Al cabo de unas semanas Camille regresó a casa. Sus padres se quedaron estupefactos al comprobar que tartamudeaba. Madeleine se encerró en su habitación y pidió que le sirvieran las comidas allí. Camille dijo que los reverendos habían sido muy amables con él y afirmó que él tenía la culpa de su defecto. Su padre, para animarlo, dijo que no era un defecto sino más bien un inconveniente. Camille insistió en que era el único culpable y preguntó fríamente cuándo podía regresar a la escuela, ya que allí nadie reparaba en su defecto ni le criticaban. Jean-Nicolas se puso en contacto con Cateau-Cambrésis y exigió al rector que le explicara por qué su hijo tartamudeaba ahora. El sacerdote contestó que cuando llegó a la escuela ya presentaba ese defecto, pero Jean-Nicolas le aseguró que cuando se marchó de casa no lo hacía.
Al fin, ambos llegaron a la conclusión de que Camille debió perder su fluidez de palabra en el viaje, como si se tratara de una maleta o de unos guantes.

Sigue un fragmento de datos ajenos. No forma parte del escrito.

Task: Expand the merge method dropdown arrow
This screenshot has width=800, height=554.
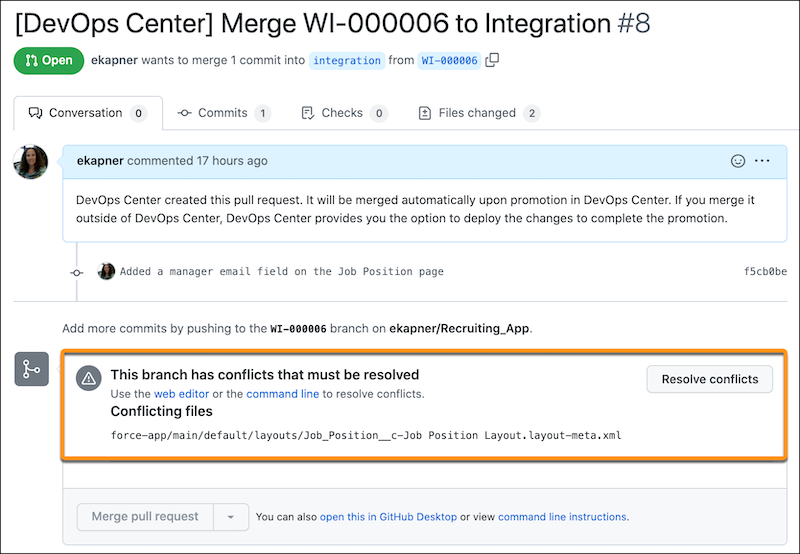Action: (231, 517)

Nadie tenía la culpa; son cosas que pasan.
En 1770, cuando Camille cumplió diez años, los sacerdotes aconsejaron a su padre que lo sacara de la escuela porque no podían prestarle la atención que su progreso merecía.

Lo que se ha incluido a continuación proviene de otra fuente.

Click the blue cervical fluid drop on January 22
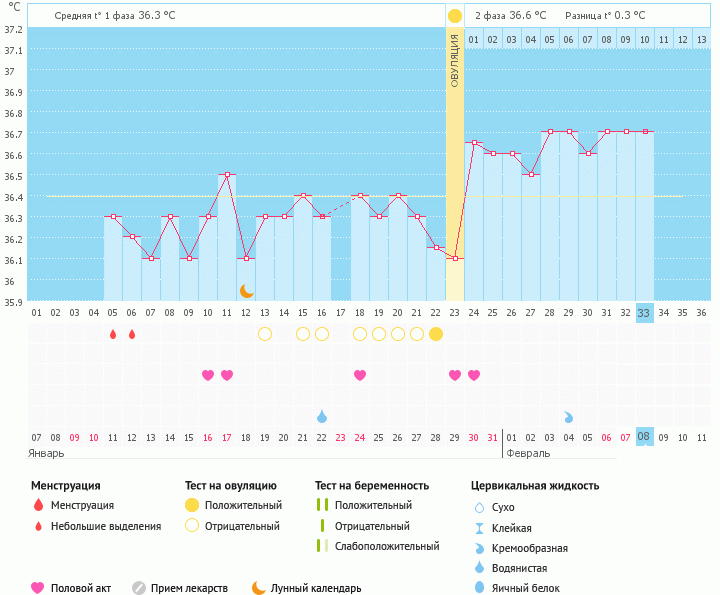The height and width of the screenshot is (595, 720). point(322,416)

– Quizá deberíamos ponerle un tutor. Un hombre culto y educado -dijo Madeleine.
– ¿Estás loca? -le espetó su marido-. ¿Acaso me has tomado por un duque? ¿Por un magnate del algodón inglés? ¿Crees que poseo una mina de carbón? ¿Que estoy rodeado de siervos?
– No -contestó su esposa-. Sé perfectamente quién eres. No me hago ilusiones.
Fue un De Viefville quien les brindó la solución.
– Sería una lástima dejar que vuestro hijo desperdiciara su inteligencia por falta de dinero. Al fin y al cabo -dijo groseramente-, tú, Jean-Nicolas, nunca llegarás a nada, pero el niño es encantador y espero que cuando sea mayor deje de tartamudear. Debemos pensar en una beca. Si pudiéramos enviarlo al Louis-le-Grand, no nos costaría mucho dinero.
– ¿Crees que lo admitirían?
– Según me han dicho, es un chico extraordinariamente inteligente. Cuando sea abogado, será el orgullo de la familia. La próxima vez que mi hermano vaya a París, le pediré que os haga ese favor. ¿Qué más puedo decir?
La esperanza de vida en Francia ha aumentado hasta casi los veintinueve años.
El colegio Louis-le-Grand era una institución muy antigua. Había sido dirigido por jesuitas, pero cuando fueron expulsados de Francia los sustituyeron los oratorianos, una orden más ilustrada. Entre sus alumnos se contaban varios personajes célebres como Voltaire, que por entonces estaba exiliado, y el marqués de Sade, que permanecía encerrado en uno de sus castillos mientras su esposa trataba de conseguir que le conmutaran la sentencia por envenenamiento y sodomía.
El colegio estaba ubicado en la rue Saint-Jacques, separado de la ciudad por unos sólidos muros y una enorme verja de hierro. En el edificio reinaba un frío polar pues sólo encendían las chimeneas cuando se formaba una capa de hielo sobre el agua bendita de la capilla. En invierno los alumnos salían temprano, cogían unos témpanos de hielo y los metían en las pilas del agua bendita, confiando en que el rector se diera por enterado. Por las habitaciones corría un aire gélido, junto con algunas ráfagas de frases pronunciadas en lenguas muertas.
Maximilien de Robespierre llevaba un año en el colegio.
Al llegar, le recomendaron que estudiara con ahínco para agradecerle así al abate el gran favor que le había hecho. Le dijeron que no se preocupara si los primeros días añoraba a su familia, pues le pasaría pronto. En cuanto llegó, Maximilien se apresuró a anotar todo lo que había visto durante el viaje, para no olvidarlo. Los verbos se conjugaban en París del mismo modo que en Artois. Si uno prestaba atención a los verbos, todo iba bien. Era un estudiante aplicado y sus profesores estaban muy satisfechos de él. Pero no tenía amigos.
Un día se le acercó un alumno mayor que él, llevando de la mano a un niño de corta edad.
– Oye, tú -dijo el chico mayor (sus compañeros solían fingir que no recordaban su nombre).
– ¿Es a mí? -preguntó Maximilien, sin girarse, en un tono entre amable y ofensivo que dominaba a la perfección.